Eamonn O'Brien is former manager of Meath and one of Sean Boylan's former selectors. He was born in Walterstown, County Meath, Ireland on September 21, 1960. He managed the Meath Senior Gaelic football team between 2008 and 2010, leading them to one Leinster Senior Football Championship.

Managerial career
O'Brien was confirmed as Meath manager on 10 November 2008 after a meeting with the county board to succeed Colm Coyle.  His team had a reasonably successful 2009 season, where they were defeated by Dublin in the Leinster quarter finals, but went through the qualifier system to reach the All-Ireland semi finals, where they were defeated by Kerry.

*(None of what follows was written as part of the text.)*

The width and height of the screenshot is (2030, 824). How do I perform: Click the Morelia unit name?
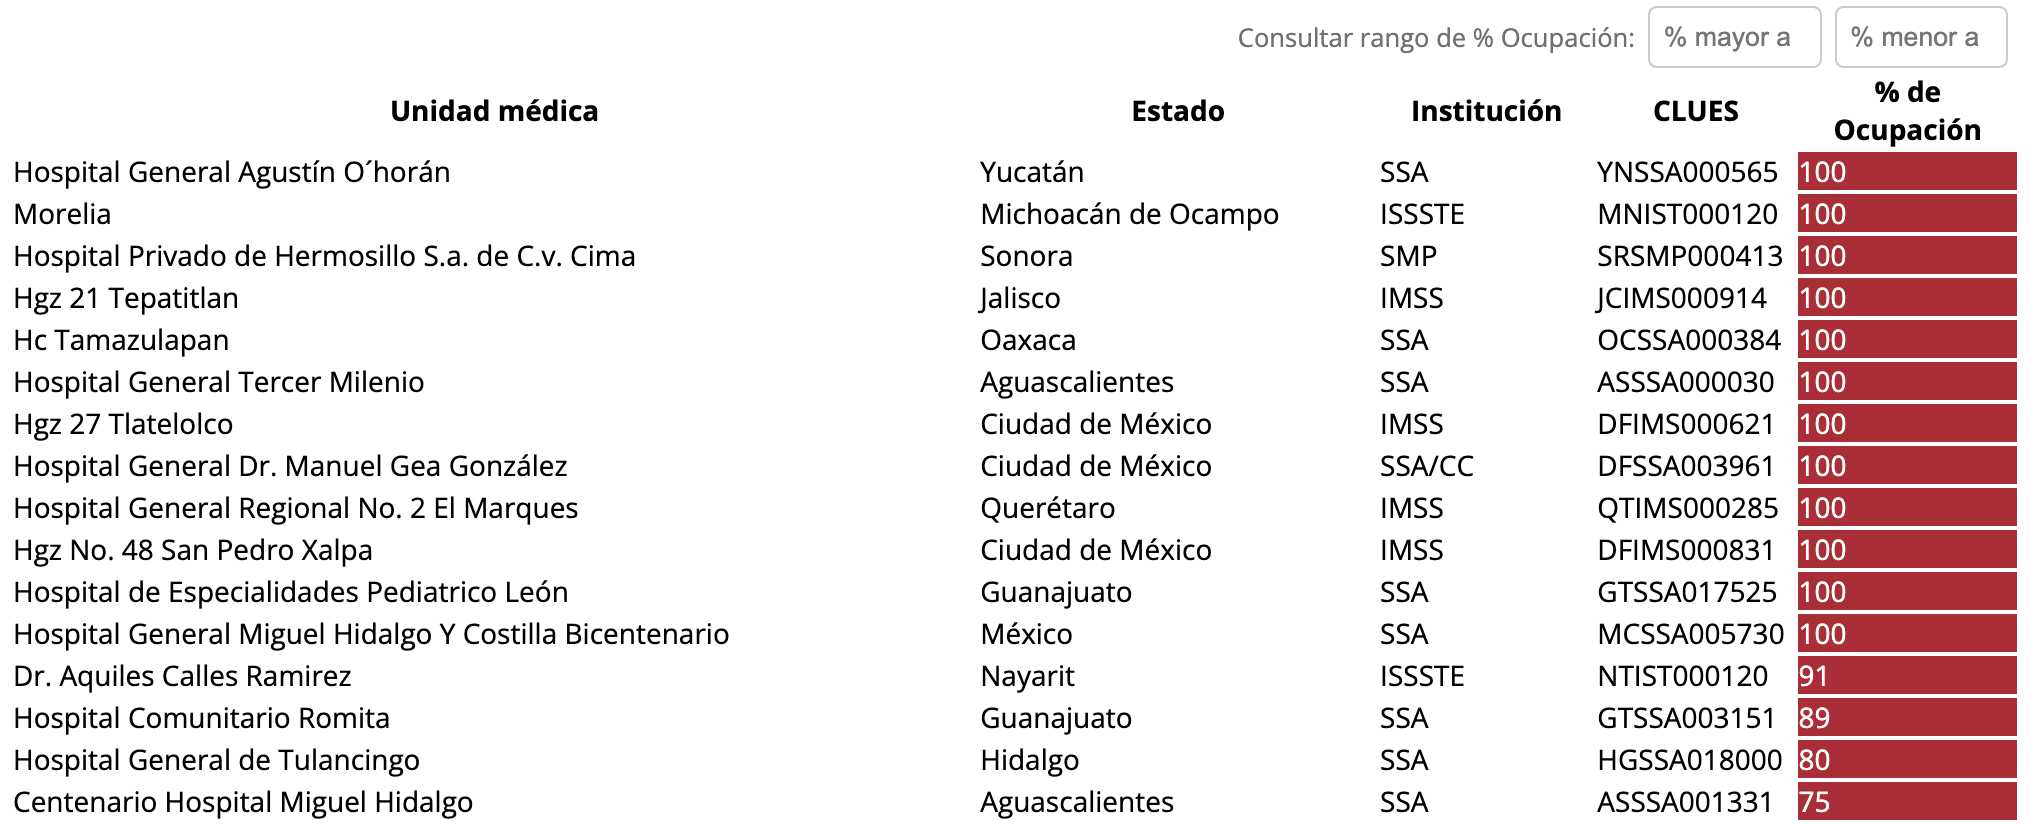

In 2010, O'Brien's team comprehensively defeated Dublin in the Leinster Semi finals, and went on to win the Leinster final in controversial circumstances against Louth.  In this match, Meath forward Joe Sheridan was awarded a goal in the final minutes which on replay evidence should not have stood, to give Meath a 2-point win. Appeals for a replay were refused.  Meath went on to be beaten by Kildare in the All-Ireland Quarter Finals.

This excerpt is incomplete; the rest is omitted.